» ASSIGNMENT
Could you repeat the records below exactly, without the pictures?

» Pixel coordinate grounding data

####################

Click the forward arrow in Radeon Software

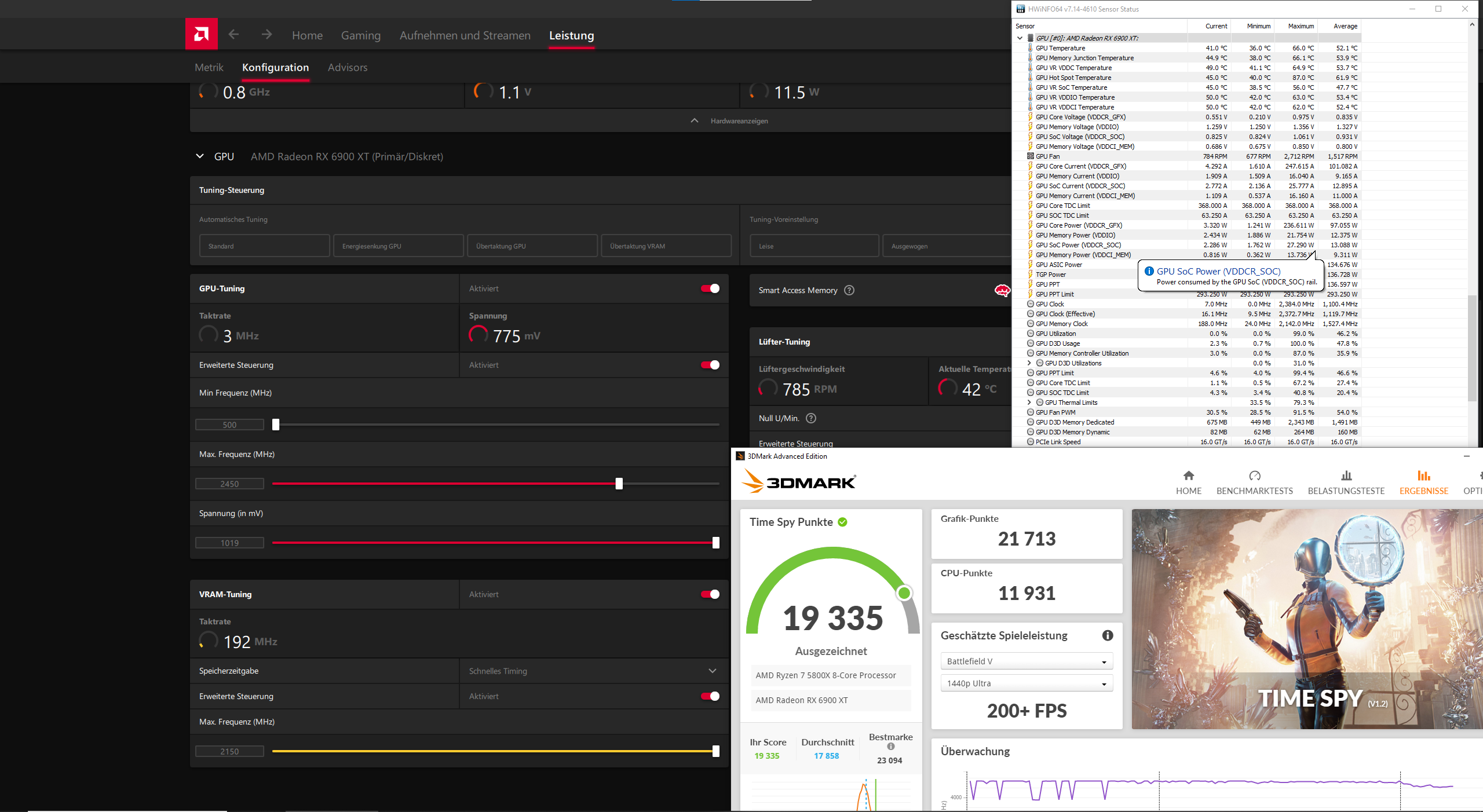tap(266, 35)
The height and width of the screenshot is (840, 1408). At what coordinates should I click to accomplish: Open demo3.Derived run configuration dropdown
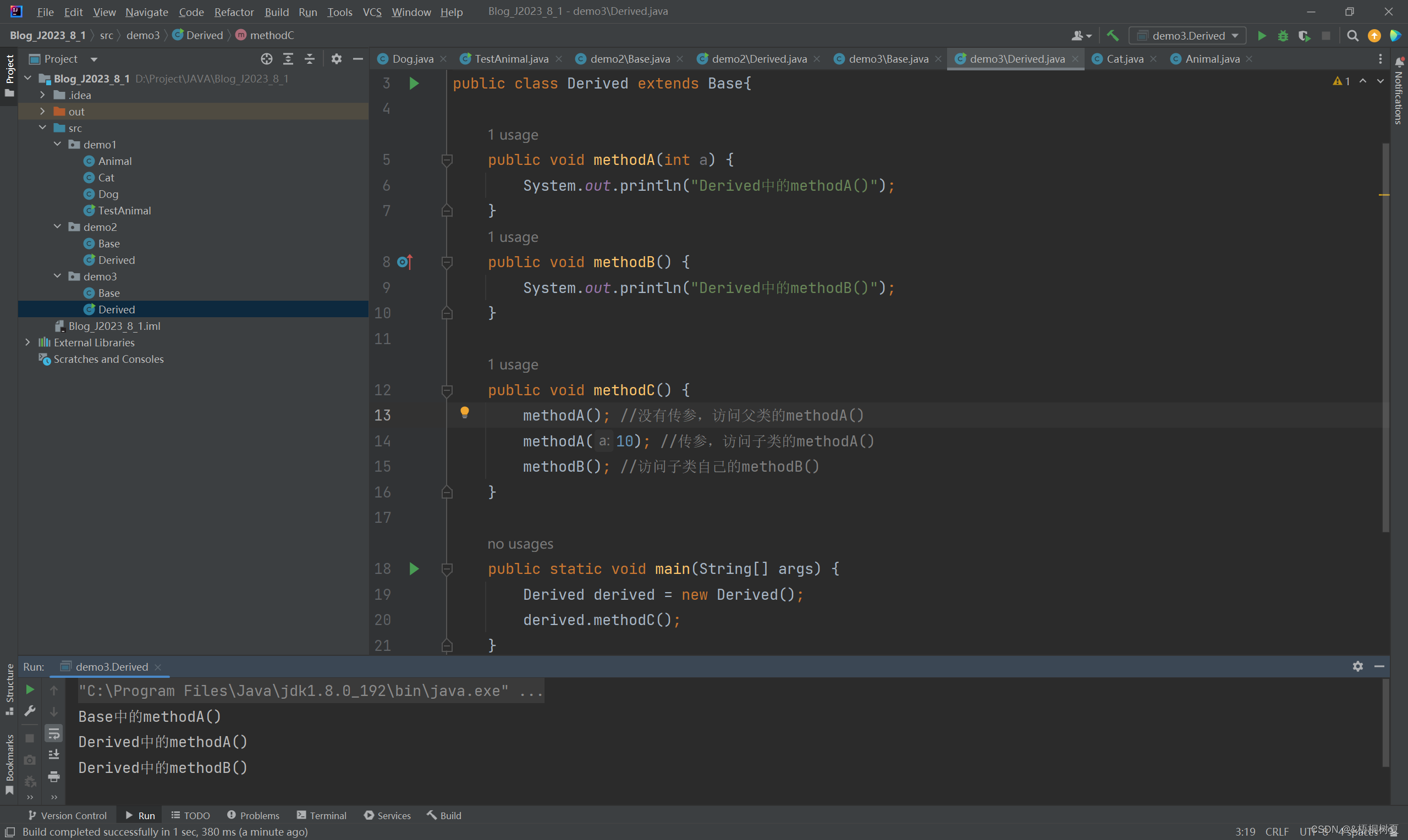(1188, 36)
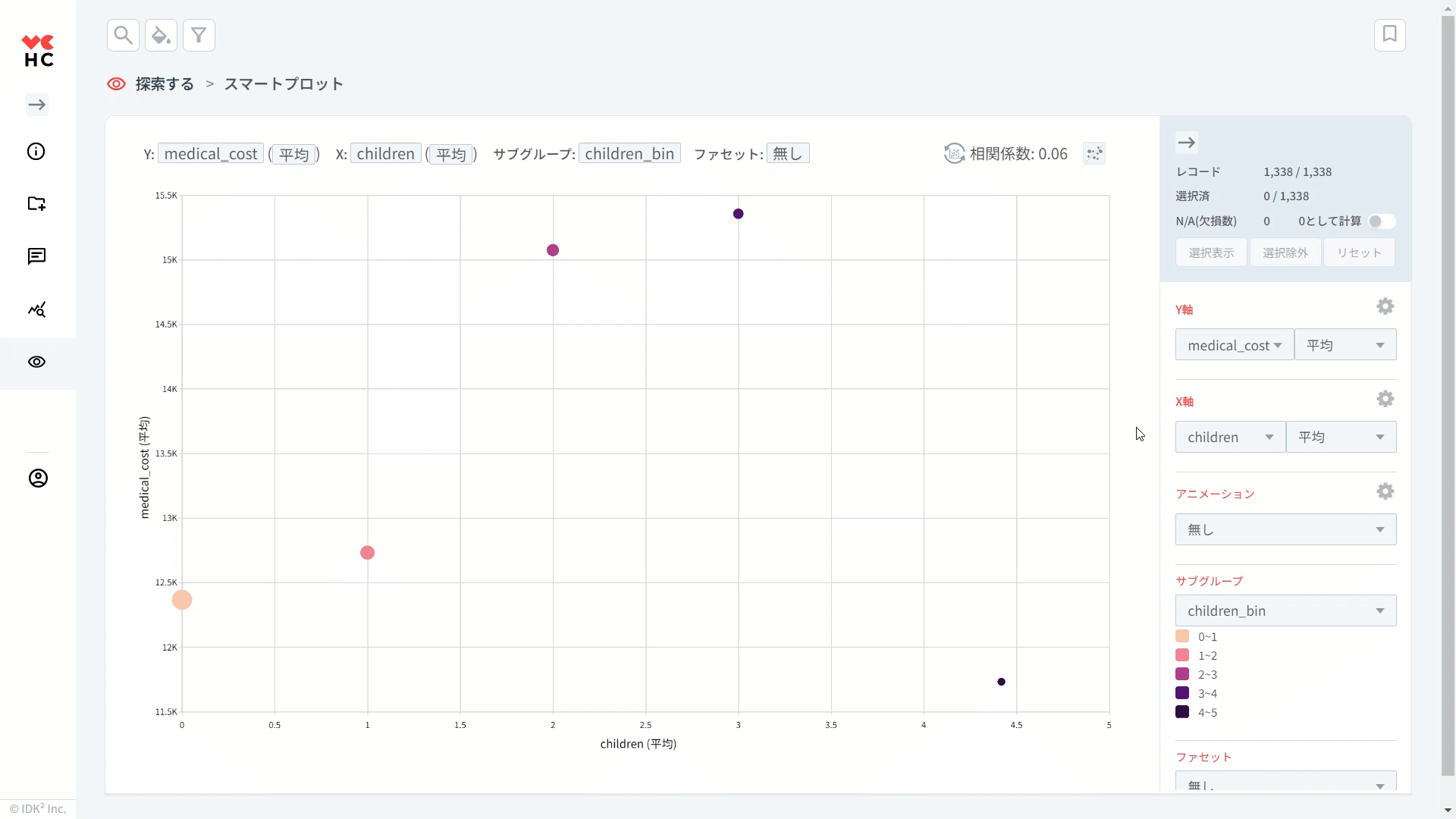Click 探索する breadcrumb link

click(x=165, y=84)
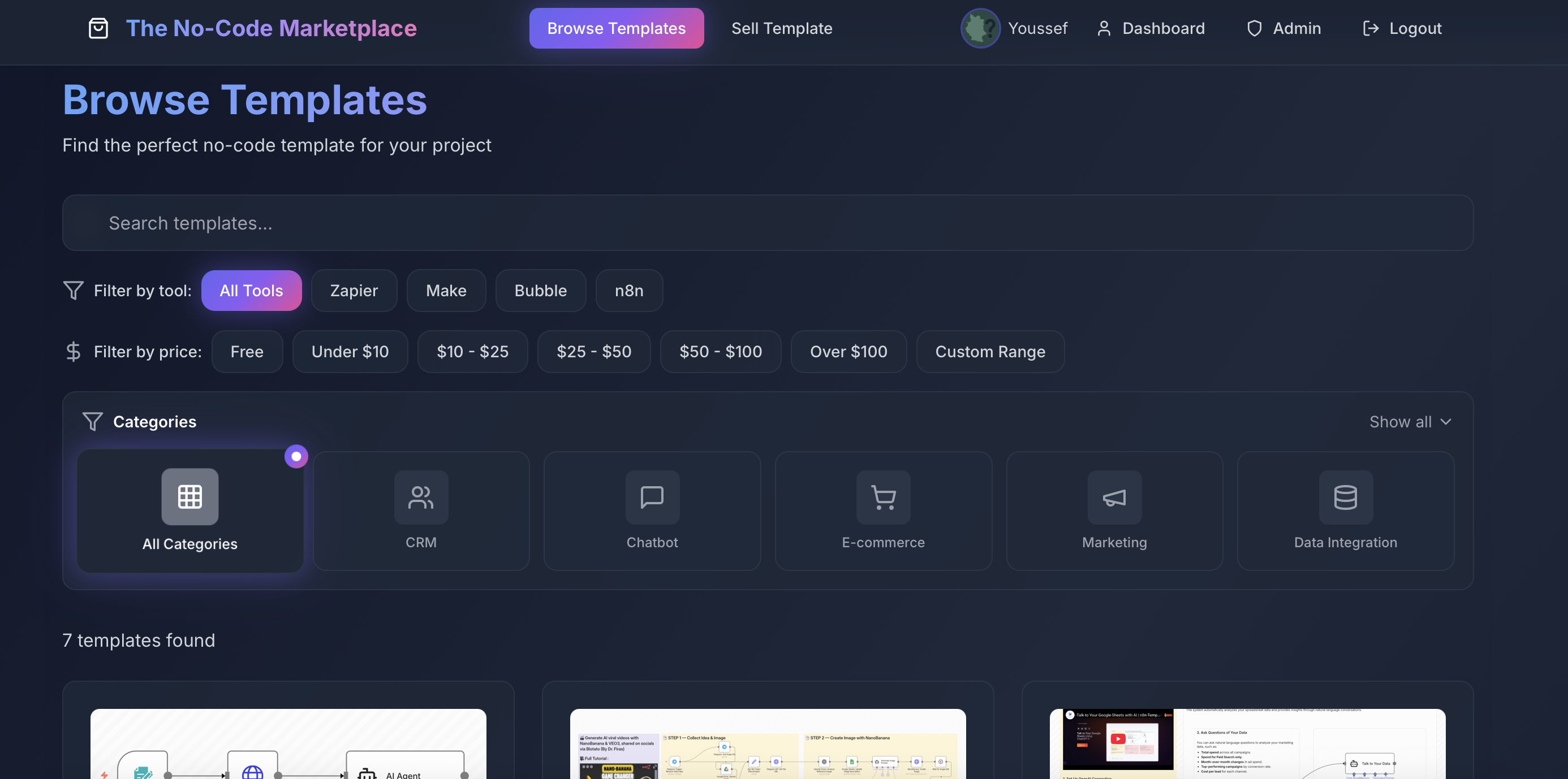Click the Marketing category megaphone icon
Screen dimensions: 1568x779
click(1114, 497)
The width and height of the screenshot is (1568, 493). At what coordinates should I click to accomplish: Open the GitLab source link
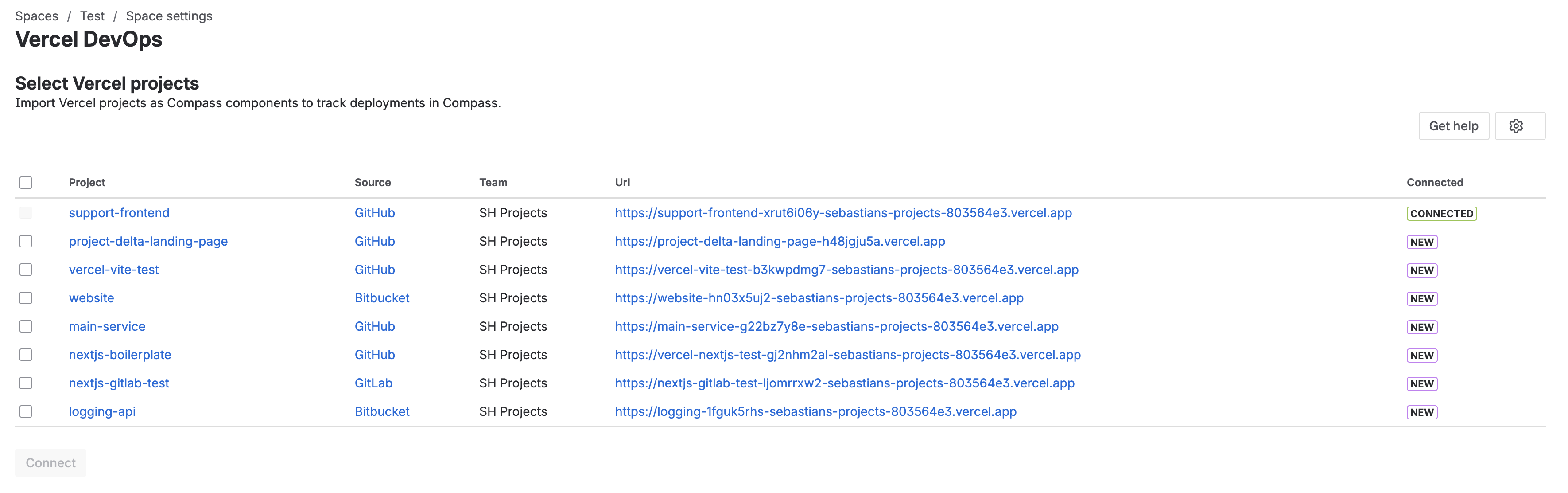point(373,383)
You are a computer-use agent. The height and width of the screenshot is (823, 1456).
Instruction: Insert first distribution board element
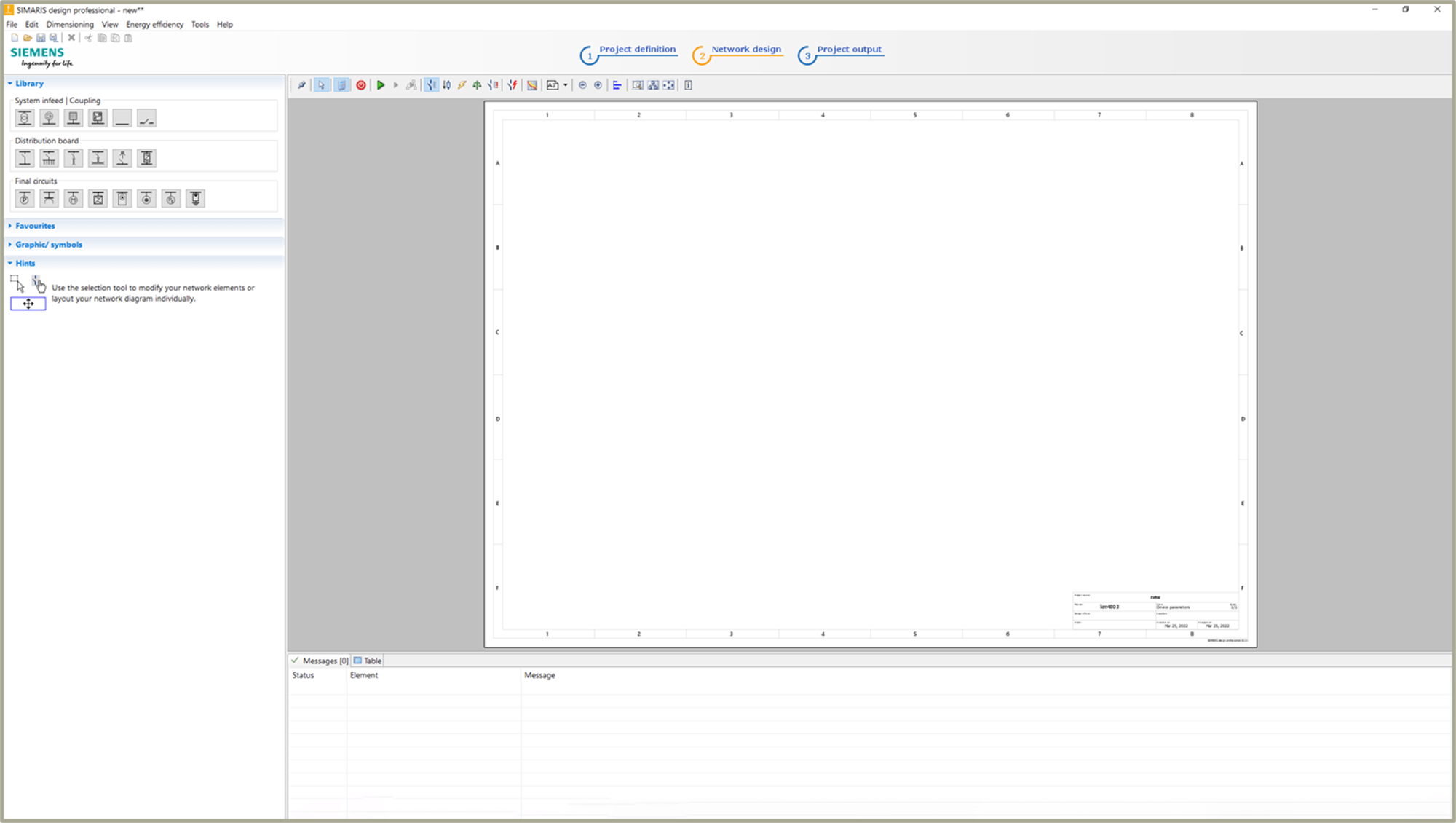(25, 158)
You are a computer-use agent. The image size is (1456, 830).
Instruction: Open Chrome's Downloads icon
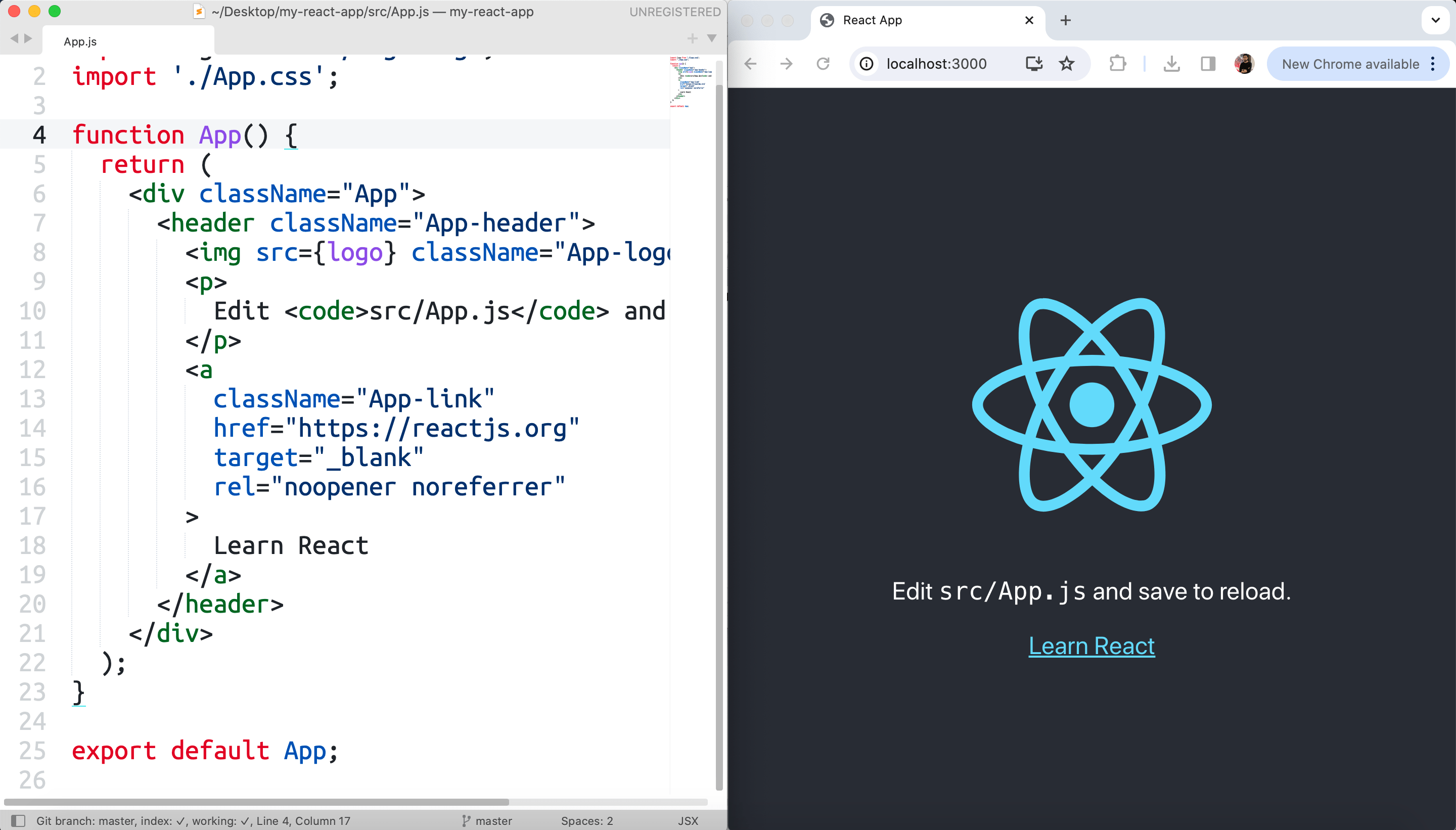pyautogui.click(x=1171, y=63)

####################

» RESULT OF THE TASK
Click the forward arrow in Radeon Software

tap(266, 35)
The height and width of the screenshot is (840, 1408). At what coordinates should I click to accomplish: Open demo3.Derived run configuration dropdown
(1188, 36)
Click 探索する breadcrumb link

click(x=165, y=84)
Click the Marketing category megaphone icon
Screen dimensions: 1568x779
click(1114, 497)
The width and height of the screenshot is (1568, 493). At what coordinates should I click to accomplish: Open the GitLab source link
point(373,383)
You are a computer-use agent. The height and width of the screenshot is (823, 1456).
Instruction: Insert first distribution board element
(25, 158)
You are a computer-use agent. The image size is (1456, 830).
Instruction: Open Chrome's Downloads icon
pyautogui.click(x=1171, y=63)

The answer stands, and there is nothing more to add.